To do: Starting with the line that contains "Click red Cagliari in the Juventus row", reproduce each line through the end of the entries exactly as written.

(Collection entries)
|---|
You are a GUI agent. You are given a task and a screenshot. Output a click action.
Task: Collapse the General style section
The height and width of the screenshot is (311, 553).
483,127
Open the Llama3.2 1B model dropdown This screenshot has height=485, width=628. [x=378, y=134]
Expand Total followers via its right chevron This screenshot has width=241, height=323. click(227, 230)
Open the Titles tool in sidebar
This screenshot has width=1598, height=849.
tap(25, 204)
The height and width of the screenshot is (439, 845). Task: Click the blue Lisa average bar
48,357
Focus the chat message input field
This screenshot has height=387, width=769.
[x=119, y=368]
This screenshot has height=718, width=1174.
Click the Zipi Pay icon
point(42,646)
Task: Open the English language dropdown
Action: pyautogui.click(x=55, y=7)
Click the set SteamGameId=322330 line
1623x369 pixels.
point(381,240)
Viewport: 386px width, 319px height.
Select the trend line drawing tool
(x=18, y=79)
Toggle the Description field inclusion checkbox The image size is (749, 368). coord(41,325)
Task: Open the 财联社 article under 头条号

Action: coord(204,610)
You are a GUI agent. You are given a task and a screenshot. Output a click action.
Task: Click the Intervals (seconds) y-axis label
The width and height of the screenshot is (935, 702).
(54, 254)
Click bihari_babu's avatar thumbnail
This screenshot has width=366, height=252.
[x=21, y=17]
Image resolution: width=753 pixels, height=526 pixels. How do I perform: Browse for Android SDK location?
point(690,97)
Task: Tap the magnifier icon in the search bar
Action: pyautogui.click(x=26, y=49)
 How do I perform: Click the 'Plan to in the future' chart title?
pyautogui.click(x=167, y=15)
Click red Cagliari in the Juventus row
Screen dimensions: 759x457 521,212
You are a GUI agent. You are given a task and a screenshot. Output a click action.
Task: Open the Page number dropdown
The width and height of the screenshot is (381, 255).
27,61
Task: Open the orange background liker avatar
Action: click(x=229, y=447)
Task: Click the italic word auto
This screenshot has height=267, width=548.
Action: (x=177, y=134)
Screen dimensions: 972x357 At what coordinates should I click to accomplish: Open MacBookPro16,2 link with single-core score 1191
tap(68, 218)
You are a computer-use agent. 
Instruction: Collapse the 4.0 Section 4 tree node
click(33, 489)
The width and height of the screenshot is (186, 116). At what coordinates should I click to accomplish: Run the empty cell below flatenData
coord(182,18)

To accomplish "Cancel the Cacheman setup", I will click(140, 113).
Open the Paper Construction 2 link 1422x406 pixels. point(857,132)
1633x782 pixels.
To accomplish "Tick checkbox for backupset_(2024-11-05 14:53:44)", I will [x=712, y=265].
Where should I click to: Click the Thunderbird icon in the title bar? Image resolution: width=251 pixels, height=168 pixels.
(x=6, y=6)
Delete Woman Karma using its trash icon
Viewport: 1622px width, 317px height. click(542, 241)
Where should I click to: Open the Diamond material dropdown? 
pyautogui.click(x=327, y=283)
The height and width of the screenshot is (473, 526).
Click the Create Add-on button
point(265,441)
|---|
Expected output:
Click red Cagliari in the Juventus row
Screen dimensions: 759x457 521,212
You are a GUI agent. You are given a task and a screenshot. Output a click action.
Task: Open the Page number dropdown
The width and height of the screenshot is (381, 255).
27,61
Task: Open the orange background liker avatar
Action: click(x=229, y=447)
Task: Click the italic word auto
This screenshot has height=267, width=548.
Action: (x=177, y=134)
Screen dimensions: 972x357 At what coordinates should I click to accomplish: Open MacBookPro16,2 link with single-core score 1191
tap(68, 218)
You are a computer-use agent. 
Instruction: Collapse the 4.0 Section 4 tree node
click(33, 489)
The width and height of the screenshot is (186, 116). At what coordinates should I click to accomplish: Run the empty cell below flatenData
coord(182,18)

To accomplish "Cancel the Cacheman setup", I will click(140, 113).
Open the Paper Construction 2 link 1422x406 pixels. point(857,132)
1633x782 pixels.
To accomplish "Tick checkbox for backupset_(2024-11-05 14:53:44)", I will [x=712, y=265].
Where should I click to: Click the Thunderbird icon in the title bar? Image resolution: width=251 pixels, height=168 pixels.
(x=6, y=6)
Delete Woman Karma using its trash icon
Viewport: 1622px width, 317px height. click(542, 241)
Where should I click to: Open the Diamond material dropdown? 
pyautogui.click(x=327, y=283)
The height and width of the screenshot is (473, 526).
Click the Create Add-on button
point(265,441)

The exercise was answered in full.